Abstract

Ocular involvement is the main cause of morbidity in Behcet’s syndrome (BS). While the overall frequency is ∼50%, the young males have ∼70% while the older females have ∼20% chance of acquiring eye disease. It starts within the first few years of the disease, involves both eyes in the majority of the patients and runs a more severe course in males. It is a nongranulomatous panuveitis and retinal vasculitis that has a periodic course characterized by activations and remissions. Impairment or blurring of vision and ocular discomfort are the main symptoms during an attack which usually subsides within a few weeks. Cellular infiltration within the anterior chamber is a common presenting sign. It can be accompanied by exudation of protein from the inflamed iris vessels. When the cellular infiltrate and fibrinous deposits are extensive a hypopyon is formed due to gravity. Recurrent inflammatory activity in the anterior chamber may lead to anterior and posterior synechia, secondary glaucoma and cataract. Vitreal inflammatory signs in the form of haze or cells are the main inflammatory findings of posterior segment involvement. Occlusive retinal vasculitis, which is the hallmark of ocular disease of BS, almost always accompanies posterior segment involvement. In severe disease, fundoscopic examination may show vitreal deposits, choroidal or retinal exudates, sheathing of blood vessels, retinal edema, hemorrhages, and macular degeneration.

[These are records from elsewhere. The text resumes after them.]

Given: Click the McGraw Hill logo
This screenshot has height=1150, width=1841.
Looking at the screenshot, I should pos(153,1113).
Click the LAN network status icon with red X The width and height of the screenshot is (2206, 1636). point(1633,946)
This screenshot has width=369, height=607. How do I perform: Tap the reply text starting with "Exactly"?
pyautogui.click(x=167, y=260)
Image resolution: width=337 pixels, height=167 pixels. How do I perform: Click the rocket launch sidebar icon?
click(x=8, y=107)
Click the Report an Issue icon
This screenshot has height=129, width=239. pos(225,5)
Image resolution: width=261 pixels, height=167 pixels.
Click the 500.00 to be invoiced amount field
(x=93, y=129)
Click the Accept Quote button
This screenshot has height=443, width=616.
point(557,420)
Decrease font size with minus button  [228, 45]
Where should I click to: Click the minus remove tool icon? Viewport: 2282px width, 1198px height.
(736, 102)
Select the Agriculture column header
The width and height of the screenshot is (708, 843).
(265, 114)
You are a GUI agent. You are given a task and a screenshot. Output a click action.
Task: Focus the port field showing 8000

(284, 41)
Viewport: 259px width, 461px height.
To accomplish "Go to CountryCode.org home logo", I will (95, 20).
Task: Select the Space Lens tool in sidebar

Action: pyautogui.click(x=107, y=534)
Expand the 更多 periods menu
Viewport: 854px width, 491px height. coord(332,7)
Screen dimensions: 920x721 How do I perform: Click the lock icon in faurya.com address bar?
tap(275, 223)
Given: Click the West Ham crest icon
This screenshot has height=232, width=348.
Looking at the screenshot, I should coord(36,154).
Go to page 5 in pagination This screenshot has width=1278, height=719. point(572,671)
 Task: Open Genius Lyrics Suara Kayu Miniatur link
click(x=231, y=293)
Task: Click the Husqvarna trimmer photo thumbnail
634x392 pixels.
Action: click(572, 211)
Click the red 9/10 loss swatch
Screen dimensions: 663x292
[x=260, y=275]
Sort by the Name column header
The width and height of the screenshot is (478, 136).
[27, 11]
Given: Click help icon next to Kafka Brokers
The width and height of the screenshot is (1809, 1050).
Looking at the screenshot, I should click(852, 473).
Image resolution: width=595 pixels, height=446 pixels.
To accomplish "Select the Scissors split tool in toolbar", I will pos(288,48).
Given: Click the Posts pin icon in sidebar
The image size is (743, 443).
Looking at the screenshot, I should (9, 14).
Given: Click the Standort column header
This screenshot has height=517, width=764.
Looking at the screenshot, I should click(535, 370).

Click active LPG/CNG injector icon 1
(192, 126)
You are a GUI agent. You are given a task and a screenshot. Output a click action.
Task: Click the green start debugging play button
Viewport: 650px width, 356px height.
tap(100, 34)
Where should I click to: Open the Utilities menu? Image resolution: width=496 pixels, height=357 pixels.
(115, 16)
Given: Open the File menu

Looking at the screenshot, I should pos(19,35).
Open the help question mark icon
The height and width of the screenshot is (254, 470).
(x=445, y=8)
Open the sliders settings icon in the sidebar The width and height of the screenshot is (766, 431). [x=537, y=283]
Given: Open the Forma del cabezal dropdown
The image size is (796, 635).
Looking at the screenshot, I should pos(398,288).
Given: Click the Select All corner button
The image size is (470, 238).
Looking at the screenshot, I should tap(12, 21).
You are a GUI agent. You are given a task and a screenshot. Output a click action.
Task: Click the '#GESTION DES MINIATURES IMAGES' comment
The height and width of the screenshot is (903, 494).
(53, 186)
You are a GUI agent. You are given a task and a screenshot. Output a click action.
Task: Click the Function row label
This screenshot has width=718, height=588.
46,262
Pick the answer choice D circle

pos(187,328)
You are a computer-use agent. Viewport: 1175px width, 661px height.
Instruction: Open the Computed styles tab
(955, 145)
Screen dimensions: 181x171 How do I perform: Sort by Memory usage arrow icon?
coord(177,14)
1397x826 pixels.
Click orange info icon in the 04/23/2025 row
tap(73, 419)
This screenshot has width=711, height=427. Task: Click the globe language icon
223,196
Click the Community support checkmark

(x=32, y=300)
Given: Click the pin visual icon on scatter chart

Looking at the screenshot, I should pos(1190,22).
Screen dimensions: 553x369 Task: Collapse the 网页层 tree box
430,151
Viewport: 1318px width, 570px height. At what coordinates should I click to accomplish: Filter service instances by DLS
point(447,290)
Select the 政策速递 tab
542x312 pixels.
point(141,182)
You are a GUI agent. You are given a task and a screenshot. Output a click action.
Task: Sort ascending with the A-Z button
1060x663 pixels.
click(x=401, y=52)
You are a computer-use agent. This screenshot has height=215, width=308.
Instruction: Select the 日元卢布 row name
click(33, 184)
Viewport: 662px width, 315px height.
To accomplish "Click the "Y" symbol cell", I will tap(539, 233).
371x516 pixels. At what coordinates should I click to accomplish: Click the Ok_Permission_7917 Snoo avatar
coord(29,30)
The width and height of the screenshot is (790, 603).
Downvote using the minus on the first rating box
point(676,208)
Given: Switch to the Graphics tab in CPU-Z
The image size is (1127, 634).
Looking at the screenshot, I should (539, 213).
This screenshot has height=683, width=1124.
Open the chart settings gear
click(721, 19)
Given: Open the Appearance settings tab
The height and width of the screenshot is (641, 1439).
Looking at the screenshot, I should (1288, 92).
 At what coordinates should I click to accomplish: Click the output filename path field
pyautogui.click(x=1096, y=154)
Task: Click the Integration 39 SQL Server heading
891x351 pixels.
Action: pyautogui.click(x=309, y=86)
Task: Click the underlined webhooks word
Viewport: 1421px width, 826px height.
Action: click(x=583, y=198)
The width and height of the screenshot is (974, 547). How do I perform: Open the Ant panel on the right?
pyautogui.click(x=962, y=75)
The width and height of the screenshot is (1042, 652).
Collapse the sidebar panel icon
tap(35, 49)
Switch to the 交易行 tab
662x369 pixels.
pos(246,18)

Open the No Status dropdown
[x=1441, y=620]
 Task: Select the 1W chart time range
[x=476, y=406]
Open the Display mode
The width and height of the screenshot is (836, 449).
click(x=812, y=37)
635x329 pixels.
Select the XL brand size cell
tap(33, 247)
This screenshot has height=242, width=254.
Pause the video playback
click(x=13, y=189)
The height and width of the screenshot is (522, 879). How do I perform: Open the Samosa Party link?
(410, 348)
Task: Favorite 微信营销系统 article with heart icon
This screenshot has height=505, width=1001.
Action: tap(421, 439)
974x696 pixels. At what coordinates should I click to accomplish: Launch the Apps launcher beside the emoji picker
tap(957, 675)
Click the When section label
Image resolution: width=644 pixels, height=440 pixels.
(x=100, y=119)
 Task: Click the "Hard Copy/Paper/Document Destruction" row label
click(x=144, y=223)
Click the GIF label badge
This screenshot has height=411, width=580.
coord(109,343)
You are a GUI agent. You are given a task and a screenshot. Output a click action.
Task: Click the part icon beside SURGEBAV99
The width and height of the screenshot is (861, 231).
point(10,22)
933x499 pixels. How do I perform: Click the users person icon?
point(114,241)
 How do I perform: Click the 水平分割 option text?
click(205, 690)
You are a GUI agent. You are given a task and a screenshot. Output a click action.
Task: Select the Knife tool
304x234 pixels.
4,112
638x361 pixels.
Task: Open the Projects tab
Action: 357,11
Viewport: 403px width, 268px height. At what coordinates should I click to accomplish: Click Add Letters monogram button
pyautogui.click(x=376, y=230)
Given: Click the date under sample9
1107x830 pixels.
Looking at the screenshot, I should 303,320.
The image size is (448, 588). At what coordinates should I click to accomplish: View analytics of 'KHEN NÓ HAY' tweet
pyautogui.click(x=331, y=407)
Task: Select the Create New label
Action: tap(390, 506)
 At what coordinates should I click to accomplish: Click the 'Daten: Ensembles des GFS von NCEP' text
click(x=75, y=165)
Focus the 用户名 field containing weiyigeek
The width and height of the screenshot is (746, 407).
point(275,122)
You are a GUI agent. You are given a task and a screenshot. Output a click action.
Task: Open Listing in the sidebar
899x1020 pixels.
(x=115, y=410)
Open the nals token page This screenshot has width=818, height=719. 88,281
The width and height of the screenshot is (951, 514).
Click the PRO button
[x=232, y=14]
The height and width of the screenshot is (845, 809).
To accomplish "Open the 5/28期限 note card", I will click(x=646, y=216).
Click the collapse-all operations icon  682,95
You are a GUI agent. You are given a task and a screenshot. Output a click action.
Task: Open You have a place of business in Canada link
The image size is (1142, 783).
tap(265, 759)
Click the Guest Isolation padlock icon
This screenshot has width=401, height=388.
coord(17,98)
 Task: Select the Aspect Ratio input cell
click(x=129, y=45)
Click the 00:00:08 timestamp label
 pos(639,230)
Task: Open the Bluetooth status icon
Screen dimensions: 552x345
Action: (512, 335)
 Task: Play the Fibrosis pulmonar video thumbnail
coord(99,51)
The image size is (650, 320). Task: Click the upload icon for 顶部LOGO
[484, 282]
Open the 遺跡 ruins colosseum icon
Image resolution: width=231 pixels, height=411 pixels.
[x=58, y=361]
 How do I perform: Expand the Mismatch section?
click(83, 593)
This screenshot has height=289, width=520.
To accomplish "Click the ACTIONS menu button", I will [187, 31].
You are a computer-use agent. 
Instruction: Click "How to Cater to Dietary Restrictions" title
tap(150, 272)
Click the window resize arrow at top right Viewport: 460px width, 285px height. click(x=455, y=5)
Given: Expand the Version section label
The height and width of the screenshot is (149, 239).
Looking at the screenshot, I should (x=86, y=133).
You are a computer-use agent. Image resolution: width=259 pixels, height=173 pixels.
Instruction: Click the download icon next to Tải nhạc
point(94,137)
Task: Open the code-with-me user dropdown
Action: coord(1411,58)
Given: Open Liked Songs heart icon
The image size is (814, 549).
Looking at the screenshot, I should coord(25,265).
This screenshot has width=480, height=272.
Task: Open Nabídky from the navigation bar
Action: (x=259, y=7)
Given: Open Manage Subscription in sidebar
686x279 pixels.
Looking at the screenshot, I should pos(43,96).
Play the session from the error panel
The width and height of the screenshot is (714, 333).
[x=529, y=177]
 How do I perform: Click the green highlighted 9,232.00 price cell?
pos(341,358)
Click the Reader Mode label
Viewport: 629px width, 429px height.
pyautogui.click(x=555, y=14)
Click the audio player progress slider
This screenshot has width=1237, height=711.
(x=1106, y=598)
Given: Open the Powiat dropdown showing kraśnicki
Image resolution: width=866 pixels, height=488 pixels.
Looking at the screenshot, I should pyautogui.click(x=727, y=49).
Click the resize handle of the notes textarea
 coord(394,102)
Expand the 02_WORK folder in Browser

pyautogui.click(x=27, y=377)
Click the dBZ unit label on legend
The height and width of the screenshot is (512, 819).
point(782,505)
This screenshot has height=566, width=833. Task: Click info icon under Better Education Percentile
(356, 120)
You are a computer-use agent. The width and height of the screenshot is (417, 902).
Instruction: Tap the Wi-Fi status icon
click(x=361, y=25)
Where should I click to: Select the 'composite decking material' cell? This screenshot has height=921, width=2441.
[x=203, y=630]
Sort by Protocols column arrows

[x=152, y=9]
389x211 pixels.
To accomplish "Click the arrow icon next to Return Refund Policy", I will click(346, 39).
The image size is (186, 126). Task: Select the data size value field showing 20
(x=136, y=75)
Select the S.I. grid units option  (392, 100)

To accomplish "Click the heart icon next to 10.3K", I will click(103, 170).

In advanced stages, the visual loss becomes permanent and each acute flare adds more to the degree of visual loss. Visual prognosis of BS has dramatically improved in the last two to three decades by better use of conventional immunosuppressors such as cyclosporine and azathioprine, and more recently biologics like anti-TNF alpha agents and interferon alpha. Ophtalmic surgery has also become much more successful.